Good (But Not Great) Friday

Today was my follow-up visit for the skin cancer surgery. I've been dutifully following the directions my doctor gave me for wound care, and he said today he could see that I had done a good job. I had developed, however, a hematoma (?) that was causing some of the problems with continual bleeding. He seems to think that he solved that problem today. Unfortunately, it makes the site of the surgery look even worse than it did before. I won't describe it; you should be spared some details, trust me.

I didn't sleep much at all last night, worrying that the area had become infected or that the "flap" surgery didn't work out or...well, just everything that could go wrong. But the doctor reassured me that everything was fine, and I'm on my way to recovery. We'll just have to wait and see how well it recovers, what it might look like when it's done and what we might have to do as a result. He says it has to heal from below first, so I'm going to do all of the things I've been doing (the vinegar-and-water soaks, the antibacterial ointment, the bandages, the no-vitamins-or-aspirin thing). I just have to keep doing it for the next two months or so.

As an aside, I know that the dermatologists want you to look at the site of the problem so that you can understand what they're talking about. I just don't know if I can handle it. I've managed (mostly) to keep myself from tearing up about this, about the prospects for my nose and face as it heals, about the way that I look now, but looking at it makes that very tough to do.

And while I'm a bit off topic, why does Kaiser put dermatology in the same building as pediatrics? It's that way in Panorama City and at my usual medical office down on Venice Boulevard. Is there some connection that I'm unaware of?

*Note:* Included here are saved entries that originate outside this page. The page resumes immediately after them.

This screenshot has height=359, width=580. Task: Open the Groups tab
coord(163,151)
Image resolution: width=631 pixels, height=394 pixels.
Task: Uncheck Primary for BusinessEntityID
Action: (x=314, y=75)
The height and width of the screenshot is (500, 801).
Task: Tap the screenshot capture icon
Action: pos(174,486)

So I guess I'm going to work on Monday morning after all. I'll have to get up earlier to get through all of the process that I undergo each day now. And I'll have to take some back-up stuff to campus with me. I had originally thought about calling in sick for the next week, but really, that's just postponing the inevitable. I'll be bandaged throughout the rest of the semester, so I'm going to have to explain it at some point. Might as well just get it over with. Let them say whatever stupid things they want to say. Let them point and snicker. Let them do whatever. I'll manage somehow to get through the days until I can take this bandage off for good.

I've been feeling a lot of regret this week. Regret that I didn't take better care of my skin when I was younger. Regret that I didn't get this treated sooner. Regret for so many other things too, I guess. I know I have almost all of the common risk factors for skin cancer. I guess there are some things a bit beyond one's control, but had I known more when I was younger, I might have tried. (The most interesting thing my mother said to me when I was first diagnosed with skin cancer four years ago: "But you don't even like going out in the sun." True. I was always more of an indoors guy.)

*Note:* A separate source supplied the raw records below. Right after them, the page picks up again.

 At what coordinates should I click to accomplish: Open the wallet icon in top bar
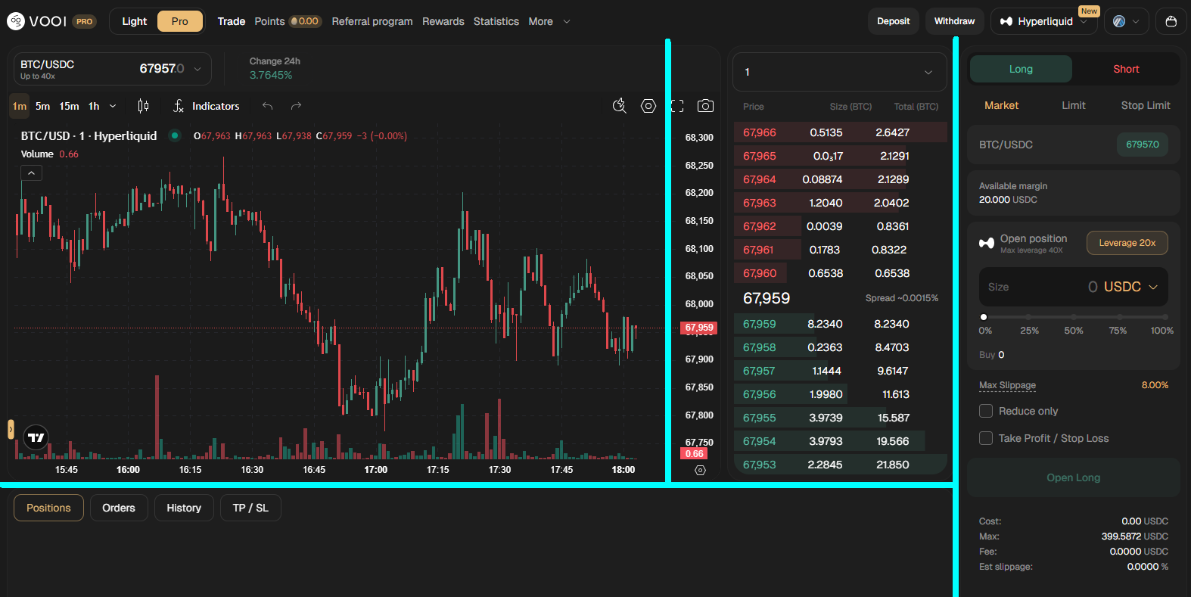click(x=1171, y=21)
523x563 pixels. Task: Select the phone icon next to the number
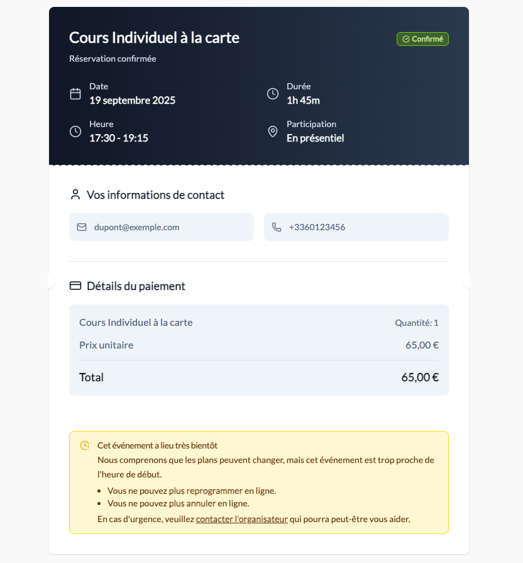coord(277,227)
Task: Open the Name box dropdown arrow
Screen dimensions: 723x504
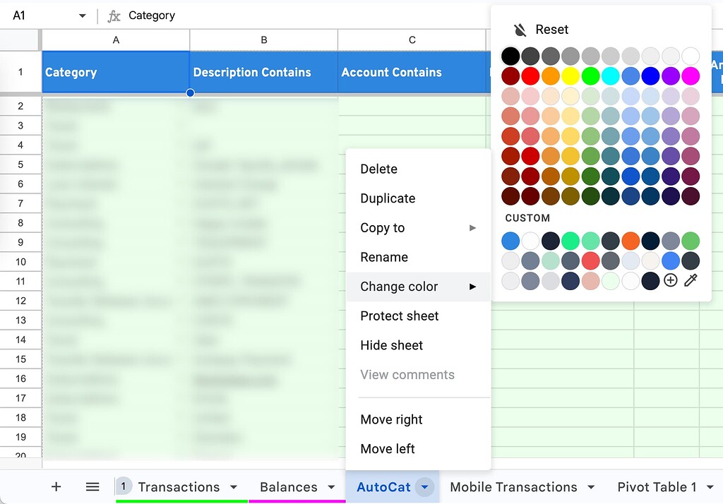Action: 82,15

Do I need to ask you again to stay out of the sun? Or, at least, use as much sunscreen as you possibly can? No one should have to go through this. Most of the people in the dermatologist's office today and last Friday were older people, yet each year the statistics are picking up younger and younger people (some in their teens) with skin cancer. Please don't add yourself to those numbers.

1 comment:

Me said...

They started calling me "pig nose" in fifth grade. I was...ten. They also used "ski-slope" liberally. And "ugly." And "ugly face."

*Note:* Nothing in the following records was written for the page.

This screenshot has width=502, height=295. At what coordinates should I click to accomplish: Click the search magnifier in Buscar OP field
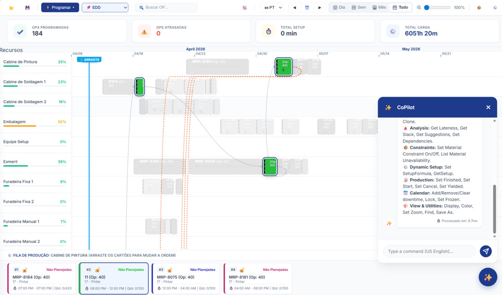(140, 7)
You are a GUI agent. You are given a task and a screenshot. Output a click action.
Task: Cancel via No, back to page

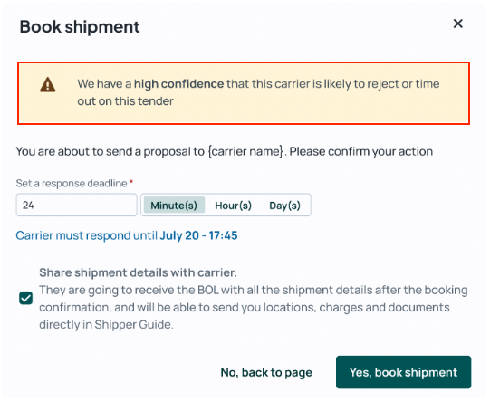[x=266, y=373]

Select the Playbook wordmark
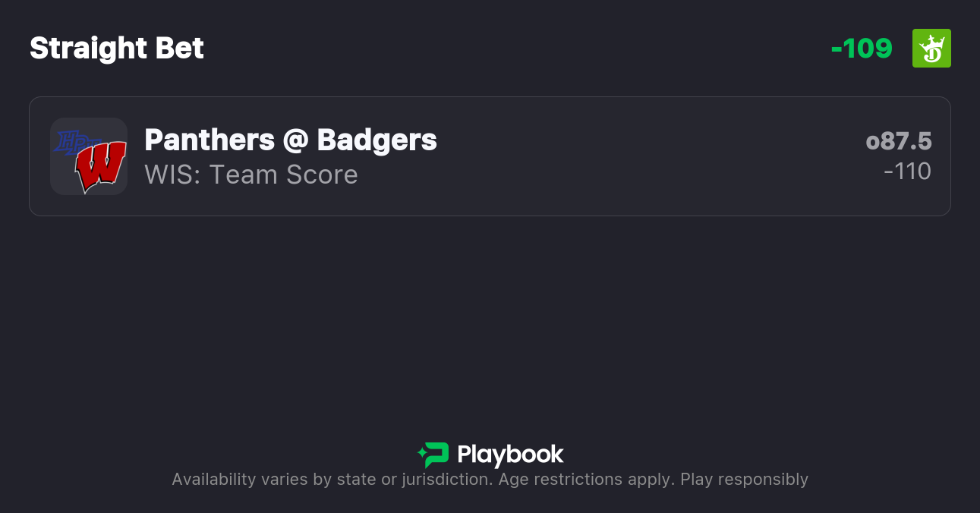click(510, 455)
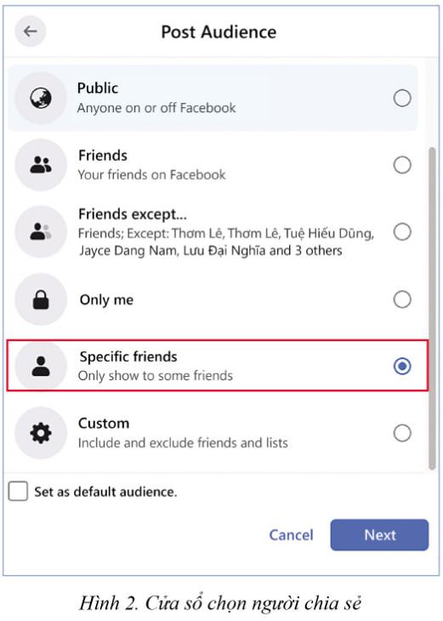Choose Include and exclude friends and lists
The height and width of the screenshot is (621, 443).
183,442
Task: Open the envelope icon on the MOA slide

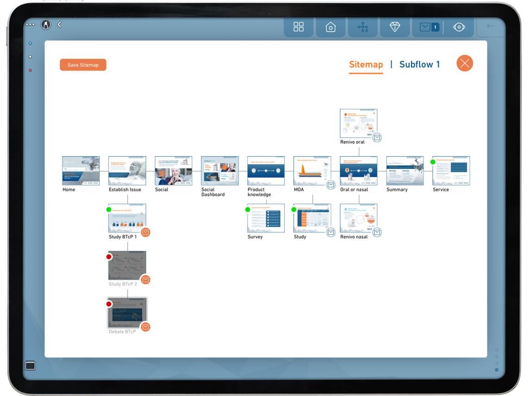Action: (x=330, y=184)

It's funny, but I don't think i cried more tears over anything like I cried that year about being made fun of by a gaggle of mean girls, who got what seemed an almost sexual satisfaction out of (acually) pointing and sniggering at my face. My young, beautiful, and innocent face. I didn't tell anyone about the bullying until many years later.

I'm not fully recovered from those invasive social procedures, but now, to my surprise, I don't want to get rhinoplasty. I recall spending probably too much time in the mirror trying to imagine and configure what my nose would look like if I could get it "fixed." It's taken close to twenty to years to stop doing it entirely -- and I can't even honestly claim I have. I mean, I know now that I can't change my nose because it would change me; it would change and "right" what was never wrong until revealed in the language of others who were wronging what could only be possibly correctly termed as "different enough." But to be made to feel ashamed of one's own face is tragic.

I'm so grateful that you are going to be fine. I remember the first time someone ever kissed my nose. I won't kiss yours, silly. But I would. (But I won't. Don't worry.)